[petsc-users] Saddle point problem with nested matrix and a relatively small number of Lagrange multipliers

Thu Sep 3 10:43:13 CDT 2020

Hello,

I am working on a finite-elements/finite-volumes code, whose distributed 
solver is based on petsc. For FE, it relies on Lagrange multipliers for 
the imposition of various boundary conditions or interactions (simple 
dirichlet, contact, ...). This results in saddle point problems:

[K C^t][U]=[F]
[C  0 ][L] [D]

Most of the time, the relations related to the matrix C are applied to 
dofs on the boundary of the domain.
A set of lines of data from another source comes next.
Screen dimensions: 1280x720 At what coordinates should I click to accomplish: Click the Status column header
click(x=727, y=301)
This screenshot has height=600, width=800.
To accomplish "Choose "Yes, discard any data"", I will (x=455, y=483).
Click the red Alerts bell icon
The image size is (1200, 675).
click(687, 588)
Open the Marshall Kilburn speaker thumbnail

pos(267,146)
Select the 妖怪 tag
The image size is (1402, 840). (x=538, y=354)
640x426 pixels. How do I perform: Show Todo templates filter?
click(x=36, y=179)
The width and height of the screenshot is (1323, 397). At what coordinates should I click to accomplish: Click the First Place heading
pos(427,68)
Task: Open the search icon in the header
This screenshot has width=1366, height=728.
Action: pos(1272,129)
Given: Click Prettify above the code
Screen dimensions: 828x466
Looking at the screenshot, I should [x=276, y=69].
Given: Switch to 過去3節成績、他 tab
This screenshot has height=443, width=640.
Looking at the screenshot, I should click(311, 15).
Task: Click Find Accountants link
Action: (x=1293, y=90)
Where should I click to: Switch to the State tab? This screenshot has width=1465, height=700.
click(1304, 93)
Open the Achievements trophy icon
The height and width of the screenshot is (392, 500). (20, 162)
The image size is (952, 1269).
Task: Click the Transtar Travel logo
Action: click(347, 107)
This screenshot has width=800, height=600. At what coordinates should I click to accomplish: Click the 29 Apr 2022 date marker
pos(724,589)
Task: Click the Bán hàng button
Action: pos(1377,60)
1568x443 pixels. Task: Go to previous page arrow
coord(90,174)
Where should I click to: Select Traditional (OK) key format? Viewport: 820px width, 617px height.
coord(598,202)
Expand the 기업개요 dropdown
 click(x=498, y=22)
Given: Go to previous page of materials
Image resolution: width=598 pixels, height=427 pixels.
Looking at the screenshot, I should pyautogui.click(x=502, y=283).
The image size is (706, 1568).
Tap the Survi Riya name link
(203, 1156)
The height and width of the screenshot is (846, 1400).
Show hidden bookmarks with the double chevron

Then the size of L is much smaller 
than the size of U, which becomes more and more true as  the mesh is 
refined.

The code construct this matrix as a nested matrix (one of the reason is 
that for some interactions such as contact, whereas being quite small, 
the size of the matrix C change constantly, and having it 'blended' into 
a monolithic 'big' matrix would require to recompute its profile/ 
reallocate / ... each time), and use fieldsplit preconditioner of type 
PC_COMPOSITE_SCHUR. I would like to solve the system using iterative 
methods to access good extensibility on a large number of subdomains.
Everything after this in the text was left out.